TASK GOAL | Filter the records below, copying every line that contains the string "left".

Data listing

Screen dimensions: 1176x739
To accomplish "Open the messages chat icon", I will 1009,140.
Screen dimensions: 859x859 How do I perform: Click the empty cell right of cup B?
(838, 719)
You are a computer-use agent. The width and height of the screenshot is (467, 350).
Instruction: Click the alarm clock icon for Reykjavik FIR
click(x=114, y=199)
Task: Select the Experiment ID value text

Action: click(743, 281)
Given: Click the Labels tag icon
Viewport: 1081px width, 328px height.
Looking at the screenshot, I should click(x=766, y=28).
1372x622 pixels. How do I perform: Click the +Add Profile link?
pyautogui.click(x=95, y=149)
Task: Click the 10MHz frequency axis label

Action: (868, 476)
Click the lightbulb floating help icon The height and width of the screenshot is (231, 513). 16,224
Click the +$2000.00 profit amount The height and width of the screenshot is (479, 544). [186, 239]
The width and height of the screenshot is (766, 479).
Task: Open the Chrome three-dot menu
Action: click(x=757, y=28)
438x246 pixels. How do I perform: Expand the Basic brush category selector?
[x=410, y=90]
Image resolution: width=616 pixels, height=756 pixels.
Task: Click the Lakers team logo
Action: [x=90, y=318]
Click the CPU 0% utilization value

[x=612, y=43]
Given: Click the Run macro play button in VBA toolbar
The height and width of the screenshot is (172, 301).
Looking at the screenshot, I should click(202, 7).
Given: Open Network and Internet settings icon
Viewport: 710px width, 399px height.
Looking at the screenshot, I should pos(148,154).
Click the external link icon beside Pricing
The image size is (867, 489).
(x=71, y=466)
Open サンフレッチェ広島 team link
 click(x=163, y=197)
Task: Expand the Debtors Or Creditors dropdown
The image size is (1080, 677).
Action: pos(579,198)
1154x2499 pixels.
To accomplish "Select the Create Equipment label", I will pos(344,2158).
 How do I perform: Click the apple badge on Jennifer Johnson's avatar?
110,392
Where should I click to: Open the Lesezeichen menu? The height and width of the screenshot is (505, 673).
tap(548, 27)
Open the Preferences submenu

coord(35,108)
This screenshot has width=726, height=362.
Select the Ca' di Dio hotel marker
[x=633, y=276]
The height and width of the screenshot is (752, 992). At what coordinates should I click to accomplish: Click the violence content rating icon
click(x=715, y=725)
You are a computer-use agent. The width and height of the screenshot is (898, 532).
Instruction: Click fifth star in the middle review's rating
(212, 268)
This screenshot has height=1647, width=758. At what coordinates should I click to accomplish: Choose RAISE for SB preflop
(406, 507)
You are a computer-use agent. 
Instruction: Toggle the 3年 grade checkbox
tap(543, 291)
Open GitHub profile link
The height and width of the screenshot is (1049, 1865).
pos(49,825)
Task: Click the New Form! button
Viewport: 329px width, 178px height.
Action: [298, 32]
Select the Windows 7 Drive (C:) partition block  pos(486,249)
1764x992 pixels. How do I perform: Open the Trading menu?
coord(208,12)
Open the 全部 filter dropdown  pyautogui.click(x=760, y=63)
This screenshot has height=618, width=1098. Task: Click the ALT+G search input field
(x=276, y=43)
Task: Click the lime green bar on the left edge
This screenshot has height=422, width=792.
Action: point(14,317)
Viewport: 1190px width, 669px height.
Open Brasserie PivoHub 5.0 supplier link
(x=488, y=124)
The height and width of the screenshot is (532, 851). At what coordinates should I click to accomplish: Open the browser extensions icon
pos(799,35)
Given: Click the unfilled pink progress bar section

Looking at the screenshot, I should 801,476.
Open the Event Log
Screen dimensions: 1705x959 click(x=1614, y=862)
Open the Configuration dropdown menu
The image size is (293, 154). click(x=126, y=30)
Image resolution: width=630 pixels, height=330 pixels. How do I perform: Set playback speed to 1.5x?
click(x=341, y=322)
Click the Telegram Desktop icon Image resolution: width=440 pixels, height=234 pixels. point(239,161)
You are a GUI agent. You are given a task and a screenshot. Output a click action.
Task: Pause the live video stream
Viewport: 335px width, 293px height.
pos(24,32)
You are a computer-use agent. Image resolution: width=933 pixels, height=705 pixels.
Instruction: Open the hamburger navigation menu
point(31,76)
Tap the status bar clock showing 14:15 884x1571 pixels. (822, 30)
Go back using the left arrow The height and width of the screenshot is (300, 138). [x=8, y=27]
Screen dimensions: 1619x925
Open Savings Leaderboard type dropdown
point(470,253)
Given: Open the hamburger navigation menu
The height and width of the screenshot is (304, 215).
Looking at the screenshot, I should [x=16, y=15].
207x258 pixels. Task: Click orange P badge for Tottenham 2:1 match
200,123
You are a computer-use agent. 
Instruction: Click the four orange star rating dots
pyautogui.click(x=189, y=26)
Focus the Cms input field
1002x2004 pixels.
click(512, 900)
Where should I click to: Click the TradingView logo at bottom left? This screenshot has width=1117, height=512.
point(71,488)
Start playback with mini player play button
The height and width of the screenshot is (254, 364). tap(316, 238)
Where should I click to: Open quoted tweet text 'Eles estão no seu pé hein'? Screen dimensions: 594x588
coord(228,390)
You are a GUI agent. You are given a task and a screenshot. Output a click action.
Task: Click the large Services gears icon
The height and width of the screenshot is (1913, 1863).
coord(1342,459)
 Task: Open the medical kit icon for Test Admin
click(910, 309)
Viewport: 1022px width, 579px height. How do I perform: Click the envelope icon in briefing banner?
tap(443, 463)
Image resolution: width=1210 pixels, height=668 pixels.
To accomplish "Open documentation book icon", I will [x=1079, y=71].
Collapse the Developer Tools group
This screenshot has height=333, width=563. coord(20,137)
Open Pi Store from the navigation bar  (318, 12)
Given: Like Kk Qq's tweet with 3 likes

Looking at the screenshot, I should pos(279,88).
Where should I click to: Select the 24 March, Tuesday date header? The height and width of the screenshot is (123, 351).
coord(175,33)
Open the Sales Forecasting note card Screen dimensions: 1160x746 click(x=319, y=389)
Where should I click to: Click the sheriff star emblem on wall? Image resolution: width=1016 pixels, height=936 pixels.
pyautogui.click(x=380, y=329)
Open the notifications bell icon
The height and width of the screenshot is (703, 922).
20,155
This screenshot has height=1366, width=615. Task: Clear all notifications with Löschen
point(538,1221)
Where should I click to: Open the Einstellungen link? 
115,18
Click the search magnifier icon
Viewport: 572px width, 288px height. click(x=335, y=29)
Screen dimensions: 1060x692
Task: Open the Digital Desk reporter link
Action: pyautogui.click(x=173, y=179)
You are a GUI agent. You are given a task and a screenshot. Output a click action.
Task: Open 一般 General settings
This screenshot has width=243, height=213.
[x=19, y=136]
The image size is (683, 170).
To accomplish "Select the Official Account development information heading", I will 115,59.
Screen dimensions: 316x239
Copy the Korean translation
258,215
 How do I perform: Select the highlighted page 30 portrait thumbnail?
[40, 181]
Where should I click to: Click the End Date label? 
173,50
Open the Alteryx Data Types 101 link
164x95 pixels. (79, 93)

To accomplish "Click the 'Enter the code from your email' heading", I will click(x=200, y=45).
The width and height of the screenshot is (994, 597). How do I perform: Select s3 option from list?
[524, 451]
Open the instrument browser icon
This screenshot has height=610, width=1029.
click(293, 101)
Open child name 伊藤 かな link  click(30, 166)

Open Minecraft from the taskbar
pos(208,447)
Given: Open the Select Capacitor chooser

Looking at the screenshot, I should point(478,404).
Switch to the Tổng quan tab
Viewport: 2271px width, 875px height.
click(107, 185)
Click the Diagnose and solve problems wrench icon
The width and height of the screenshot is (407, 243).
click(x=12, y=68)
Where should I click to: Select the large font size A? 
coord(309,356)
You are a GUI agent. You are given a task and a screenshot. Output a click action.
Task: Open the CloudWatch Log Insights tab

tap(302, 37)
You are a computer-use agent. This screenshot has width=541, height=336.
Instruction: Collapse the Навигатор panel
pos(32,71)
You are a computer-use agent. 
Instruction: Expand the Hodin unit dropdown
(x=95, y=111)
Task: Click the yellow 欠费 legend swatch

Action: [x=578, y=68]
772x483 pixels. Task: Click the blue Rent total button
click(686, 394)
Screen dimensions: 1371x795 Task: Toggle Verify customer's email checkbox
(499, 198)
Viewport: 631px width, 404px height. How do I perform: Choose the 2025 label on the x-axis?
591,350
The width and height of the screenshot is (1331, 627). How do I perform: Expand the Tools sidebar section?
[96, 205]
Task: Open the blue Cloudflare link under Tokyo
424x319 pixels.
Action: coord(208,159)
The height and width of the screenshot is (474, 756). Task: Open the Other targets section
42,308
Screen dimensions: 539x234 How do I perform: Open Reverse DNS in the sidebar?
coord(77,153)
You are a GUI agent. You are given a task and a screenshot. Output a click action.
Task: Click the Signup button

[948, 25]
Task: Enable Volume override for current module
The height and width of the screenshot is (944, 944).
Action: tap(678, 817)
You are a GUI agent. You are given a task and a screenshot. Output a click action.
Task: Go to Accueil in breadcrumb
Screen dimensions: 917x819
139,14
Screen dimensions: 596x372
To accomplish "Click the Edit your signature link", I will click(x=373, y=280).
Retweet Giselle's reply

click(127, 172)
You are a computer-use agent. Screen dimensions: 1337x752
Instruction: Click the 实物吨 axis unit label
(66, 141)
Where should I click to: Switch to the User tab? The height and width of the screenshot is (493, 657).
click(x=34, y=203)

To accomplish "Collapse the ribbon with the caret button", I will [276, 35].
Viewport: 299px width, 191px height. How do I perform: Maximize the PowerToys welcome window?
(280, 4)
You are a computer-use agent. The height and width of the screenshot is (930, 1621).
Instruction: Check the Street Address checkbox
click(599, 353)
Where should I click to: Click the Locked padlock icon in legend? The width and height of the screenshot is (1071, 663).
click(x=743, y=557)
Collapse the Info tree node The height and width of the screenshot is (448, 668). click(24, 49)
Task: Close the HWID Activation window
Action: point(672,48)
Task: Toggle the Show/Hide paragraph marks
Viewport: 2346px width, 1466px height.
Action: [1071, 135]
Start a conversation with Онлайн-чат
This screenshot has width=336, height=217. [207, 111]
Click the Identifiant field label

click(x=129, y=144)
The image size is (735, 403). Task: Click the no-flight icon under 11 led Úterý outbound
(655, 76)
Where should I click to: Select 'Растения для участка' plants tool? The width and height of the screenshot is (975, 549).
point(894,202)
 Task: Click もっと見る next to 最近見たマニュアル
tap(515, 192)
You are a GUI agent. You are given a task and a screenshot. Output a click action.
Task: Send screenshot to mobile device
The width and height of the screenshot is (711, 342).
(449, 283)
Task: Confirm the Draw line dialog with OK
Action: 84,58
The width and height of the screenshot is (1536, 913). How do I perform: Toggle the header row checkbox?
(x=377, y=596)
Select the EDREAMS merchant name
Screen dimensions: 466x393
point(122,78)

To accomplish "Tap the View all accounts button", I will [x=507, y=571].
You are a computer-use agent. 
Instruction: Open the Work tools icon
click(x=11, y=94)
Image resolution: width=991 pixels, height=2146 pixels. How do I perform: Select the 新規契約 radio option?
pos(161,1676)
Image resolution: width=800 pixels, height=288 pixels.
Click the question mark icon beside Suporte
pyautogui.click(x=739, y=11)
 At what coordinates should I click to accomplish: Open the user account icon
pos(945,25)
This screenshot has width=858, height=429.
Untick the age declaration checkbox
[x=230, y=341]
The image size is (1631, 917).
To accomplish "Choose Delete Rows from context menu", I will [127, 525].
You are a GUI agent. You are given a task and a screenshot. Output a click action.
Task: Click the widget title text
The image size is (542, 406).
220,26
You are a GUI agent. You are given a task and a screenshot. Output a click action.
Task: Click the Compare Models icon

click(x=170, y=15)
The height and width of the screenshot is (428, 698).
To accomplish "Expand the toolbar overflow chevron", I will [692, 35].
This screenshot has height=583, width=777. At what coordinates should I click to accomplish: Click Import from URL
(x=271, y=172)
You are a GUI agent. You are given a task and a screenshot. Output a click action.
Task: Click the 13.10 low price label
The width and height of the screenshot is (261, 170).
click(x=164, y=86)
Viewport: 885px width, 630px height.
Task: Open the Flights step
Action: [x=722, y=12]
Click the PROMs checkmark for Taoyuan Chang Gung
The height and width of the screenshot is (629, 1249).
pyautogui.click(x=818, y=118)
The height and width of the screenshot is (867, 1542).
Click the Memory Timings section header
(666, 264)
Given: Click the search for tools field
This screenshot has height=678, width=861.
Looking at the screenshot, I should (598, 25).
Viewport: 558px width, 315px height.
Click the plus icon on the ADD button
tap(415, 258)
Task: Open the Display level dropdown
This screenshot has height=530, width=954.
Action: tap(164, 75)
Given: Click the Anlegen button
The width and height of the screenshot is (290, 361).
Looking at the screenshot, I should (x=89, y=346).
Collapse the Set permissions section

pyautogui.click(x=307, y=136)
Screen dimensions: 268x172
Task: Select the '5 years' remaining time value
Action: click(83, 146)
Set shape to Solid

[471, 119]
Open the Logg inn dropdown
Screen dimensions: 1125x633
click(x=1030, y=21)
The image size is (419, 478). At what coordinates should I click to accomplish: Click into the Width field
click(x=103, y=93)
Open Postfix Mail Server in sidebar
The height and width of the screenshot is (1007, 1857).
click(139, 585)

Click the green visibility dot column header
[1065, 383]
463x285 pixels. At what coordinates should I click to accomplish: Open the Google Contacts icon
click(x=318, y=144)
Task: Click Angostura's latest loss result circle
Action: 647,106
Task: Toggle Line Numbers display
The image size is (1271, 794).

SOLUTION TO THE PROBLEM |
Task: Click the lime green bar on the left edge
Go back using the left arrow The height and width of the screenshot is (300, 138). [x=8, y=27]
Where should I click to: Click the TradingView logo at bottom left? This screenshot has width=1117, height=512.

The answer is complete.